When arriving last night, the first positive impression was the general availability of gratis wireless internet access everywhere, including the hotels. Not quite so pleasant is the massive presence of Microsoft advertisement everywhere: The internet cafe runs entirely on Microsoft Windows, the beamers show large Windows XP logos in the background, and the official IGF website has the IGF synthesis paper exclusively in Microsoft Word format. This seems consistent with the experience of the UN WGIG and the process leading up to the IGF.
Indeed, the synthesis paper has something to say about this:
63. Many submissions stressed the need to differentiate between two distinct issues: how to define and uphold open standards on the one hand and the debate over proprietary versus free and open source software (F/OSS) on the other. The proponents of F/OSS argued that the Internet and free and open source software went hand-in-hand. It was F/OSS that made the Internet and the World Wide Web possible and continued to shape and develop it. The contribution regretted that F/OSS and its representatives had been all but excluded from the debate on Internet governance so far, first in the framework of the Working Group on Internet Governance (WGIG) and subsequently in the IGF processes.
It seems this is mainly what’s left of the Sovereign Software: Open Standards, Free Software, and the Internet submission I wrote for this first meeting of the IGF.

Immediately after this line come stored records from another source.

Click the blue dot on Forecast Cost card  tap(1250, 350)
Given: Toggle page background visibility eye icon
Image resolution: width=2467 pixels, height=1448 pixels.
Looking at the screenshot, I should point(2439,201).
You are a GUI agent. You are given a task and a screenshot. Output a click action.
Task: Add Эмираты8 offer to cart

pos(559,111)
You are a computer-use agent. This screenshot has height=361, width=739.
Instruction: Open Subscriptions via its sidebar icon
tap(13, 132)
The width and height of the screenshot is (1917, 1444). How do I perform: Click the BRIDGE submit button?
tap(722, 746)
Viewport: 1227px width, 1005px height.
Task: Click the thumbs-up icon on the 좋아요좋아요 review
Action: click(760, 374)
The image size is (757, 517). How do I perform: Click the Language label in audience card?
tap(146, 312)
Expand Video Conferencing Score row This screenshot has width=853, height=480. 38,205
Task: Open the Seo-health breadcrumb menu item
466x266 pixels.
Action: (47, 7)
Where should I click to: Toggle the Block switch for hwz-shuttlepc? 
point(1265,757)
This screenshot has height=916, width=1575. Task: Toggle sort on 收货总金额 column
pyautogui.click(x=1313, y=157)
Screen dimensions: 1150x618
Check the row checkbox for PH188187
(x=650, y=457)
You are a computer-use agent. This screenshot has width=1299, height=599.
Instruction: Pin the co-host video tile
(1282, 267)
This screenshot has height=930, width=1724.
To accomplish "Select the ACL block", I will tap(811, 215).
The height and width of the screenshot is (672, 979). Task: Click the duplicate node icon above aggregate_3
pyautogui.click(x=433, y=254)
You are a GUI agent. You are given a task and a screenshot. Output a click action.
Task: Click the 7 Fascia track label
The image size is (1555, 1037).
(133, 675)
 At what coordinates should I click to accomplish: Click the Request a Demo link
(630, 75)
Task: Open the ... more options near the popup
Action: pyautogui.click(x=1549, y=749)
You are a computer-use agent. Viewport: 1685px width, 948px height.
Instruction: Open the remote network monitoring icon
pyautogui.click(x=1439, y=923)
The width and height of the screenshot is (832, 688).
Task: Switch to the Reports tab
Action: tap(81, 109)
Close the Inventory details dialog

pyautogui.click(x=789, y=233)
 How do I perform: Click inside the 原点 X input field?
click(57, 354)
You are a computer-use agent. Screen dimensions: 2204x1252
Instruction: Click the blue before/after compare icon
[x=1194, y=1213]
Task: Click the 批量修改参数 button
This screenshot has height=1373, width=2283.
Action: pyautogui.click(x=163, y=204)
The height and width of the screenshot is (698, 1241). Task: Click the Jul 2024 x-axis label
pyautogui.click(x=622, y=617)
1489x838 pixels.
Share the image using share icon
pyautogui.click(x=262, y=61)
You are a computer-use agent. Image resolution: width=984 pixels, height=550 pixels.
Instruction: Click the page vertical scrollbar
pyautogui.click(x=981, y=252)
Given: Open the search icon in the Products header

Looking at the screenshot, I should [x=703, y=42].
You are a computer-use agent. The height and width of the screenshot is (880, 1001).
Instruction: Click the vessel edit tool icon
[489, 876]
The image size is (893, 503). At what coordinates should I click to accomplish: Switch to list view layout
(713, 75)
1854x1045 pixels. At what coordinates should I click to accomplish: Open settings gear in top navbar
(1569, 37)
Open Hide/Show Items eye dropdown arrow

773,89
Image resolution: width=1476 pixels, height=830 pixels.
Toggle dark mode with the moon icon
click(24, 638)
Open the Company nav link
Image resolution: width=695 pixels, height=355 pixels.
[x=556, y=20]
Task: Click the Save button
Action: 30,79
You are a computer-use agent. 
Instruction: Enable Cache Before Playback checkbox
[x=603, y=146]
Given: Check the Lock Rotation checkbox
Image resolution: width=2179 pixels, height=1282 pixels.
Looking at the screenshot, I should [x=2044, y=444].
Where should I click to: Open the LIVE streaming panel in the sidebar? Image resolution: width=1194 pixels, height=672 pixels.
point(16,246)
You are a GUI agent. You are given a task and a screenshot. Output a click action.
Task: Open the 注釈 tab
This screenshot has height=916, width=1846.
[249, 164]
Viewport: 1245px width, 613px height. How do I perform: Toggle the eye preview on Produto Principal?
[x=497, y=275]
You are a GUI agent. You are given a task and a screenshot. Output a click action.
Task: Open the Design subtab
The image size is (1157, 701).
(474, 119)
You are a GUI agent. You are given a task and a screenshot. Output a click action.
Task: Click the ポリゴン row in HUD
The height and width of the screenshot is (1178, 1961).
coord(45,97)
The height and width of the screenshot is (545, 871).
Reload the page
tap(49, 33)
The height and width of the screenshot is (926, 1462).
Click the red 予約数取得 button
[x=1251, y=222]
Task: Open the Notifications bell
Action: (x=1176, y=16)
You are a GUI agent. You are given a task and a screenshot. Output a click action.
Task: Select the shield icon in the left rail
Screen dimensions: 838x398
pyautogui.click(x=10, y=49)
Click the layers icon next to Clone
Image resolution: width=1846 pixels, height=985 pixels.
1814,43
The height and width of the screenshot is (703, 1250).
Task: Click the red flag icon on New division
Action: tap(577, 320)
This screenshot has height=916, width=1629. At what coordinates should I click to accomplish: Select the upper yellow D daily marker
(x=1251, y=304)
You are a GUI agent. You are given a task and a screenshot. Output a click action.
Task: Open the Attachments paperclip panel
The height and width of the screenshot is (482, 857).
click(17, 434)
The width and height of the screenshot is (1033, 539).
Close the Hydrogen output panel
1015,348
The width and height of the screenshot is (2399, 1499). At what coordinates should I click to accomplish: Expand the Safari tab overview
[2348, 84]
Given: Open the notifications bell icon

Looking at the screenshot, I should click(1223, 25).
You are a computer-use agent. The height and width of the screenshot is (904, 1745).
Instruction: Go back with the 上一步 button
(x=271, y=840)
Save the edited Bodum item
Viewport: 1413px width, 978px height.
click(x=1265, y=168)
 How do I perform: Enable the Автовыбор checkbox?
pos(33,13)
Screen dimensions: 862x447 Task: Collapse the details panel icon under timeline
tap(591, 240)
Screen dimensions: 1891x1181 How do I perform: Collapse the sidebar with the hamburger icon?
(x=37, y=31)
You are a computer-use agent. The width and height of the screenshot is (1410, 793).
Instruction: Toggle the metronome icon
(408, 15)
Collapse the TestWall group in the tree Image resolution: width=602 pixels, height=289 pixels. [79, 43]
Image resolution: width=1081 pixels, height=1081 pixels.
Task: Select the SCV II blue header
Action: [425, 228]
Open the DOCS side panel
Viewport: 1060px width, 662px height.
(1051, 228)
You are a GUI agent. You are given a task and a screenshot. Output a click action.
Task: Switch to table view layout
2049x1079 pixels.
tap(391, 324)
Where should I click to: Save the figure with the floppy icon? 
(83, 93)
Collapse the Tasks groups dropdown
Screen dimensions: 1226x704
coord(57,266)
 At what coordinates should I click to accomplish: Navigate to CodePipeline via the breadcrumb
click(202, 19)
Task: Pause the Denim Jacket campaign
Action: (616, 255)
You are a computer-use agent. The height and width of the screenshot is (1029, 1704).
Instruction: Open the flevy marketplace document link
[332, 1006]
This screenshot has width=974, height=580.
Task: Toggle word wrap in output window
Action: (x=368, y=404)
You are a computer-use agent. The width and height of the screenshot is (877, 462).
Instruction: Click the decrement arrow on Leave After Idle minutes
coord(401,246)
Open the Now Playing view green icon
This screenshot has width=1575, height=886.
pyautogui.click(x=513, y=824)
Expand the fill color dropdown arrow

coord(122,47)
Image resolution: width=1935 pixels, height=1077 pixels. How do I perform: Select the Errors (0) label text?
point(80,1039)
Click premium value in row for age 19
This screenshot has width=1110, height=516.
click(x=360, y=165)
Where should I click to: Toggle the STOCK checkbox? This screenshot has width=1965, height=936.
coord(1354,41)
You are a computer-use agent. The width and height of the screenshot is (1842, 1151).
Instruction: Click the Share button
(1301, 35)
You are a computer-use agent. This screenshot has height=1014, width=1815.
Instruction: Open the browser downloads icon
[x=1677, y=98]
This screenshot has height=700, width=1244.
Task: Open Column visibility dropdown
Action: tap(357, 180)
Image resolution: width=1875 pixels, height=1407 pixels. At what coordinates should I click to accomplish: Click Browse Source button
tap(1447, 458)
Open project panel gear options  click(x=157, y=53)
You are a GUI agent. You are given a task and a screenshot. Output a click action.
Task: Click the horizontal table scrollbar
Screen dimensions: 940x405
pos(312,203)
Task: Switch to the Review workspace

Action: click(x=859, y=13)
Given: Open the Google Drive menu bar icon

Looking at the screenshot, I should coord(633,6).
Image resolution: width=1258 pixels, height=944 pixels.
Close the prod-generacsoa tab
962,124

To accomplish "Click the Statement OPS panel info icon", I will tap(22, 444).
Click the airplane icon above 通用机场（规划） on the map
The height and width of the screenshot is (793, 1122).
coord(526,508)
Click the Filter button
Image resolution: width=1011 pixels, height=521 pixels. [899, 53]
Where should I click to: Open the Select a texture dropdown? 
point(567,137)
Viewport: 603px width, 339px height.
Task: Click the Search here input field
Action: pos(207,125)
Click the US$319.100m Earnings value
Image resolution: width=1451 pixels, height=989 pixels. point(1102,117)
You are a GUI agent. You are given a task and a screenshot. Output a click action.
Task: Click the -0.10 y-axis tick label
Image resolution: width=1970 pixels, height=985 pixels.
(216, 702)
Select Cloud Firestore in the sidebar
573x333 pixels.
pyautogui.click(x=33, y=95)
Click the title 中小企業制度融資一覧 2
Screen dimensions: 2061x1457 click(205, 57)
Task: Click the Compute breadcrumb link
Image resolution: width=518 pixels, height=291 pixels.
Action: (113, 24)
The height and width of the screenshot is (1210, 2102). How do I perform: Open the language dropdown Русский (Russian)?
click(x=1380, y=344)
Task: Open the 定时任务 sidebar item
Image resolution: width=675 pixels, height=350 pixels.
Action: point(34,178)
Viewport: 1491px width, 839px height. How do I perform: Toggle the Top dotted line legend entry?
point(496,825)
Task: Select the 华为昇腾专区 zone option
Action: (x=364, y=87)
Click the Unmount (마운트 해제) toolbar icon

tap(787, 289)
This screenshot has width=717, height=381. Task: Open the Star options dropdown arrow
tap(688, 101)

This is somewhat disappointing as the submissions were invited with the additional information that they would be made available to the delegates here in Athens in original and translated form. In fact, I was even asked for translator guidelines on my submissions, including a Free Software Essentials Reference Sheet which appears to have disappeared entirely. Worse is the misrepresentation of what was submitted, though, as the paper takes care to explain how Open Standards and Free Software are not connected in theory, but very connected in practice.
Where to from here?
Many of the discussions — as well as many of the main hall meetings — seem to be struggling with the question of where the IGF will be heading, what it will discuss, and how that will be carried forward. So this is probably a central question to answer here in Athens. If you want to follow what’s going on, the IGF does have a timely transcript of statements in the plenary and a live video stream from Athens on its official web page.
So the next days will be filled with plenty of discussions, and on 1 November I’ll try to bring in at least some Free Software perspective at the high level panel on "Access" here at the IGF.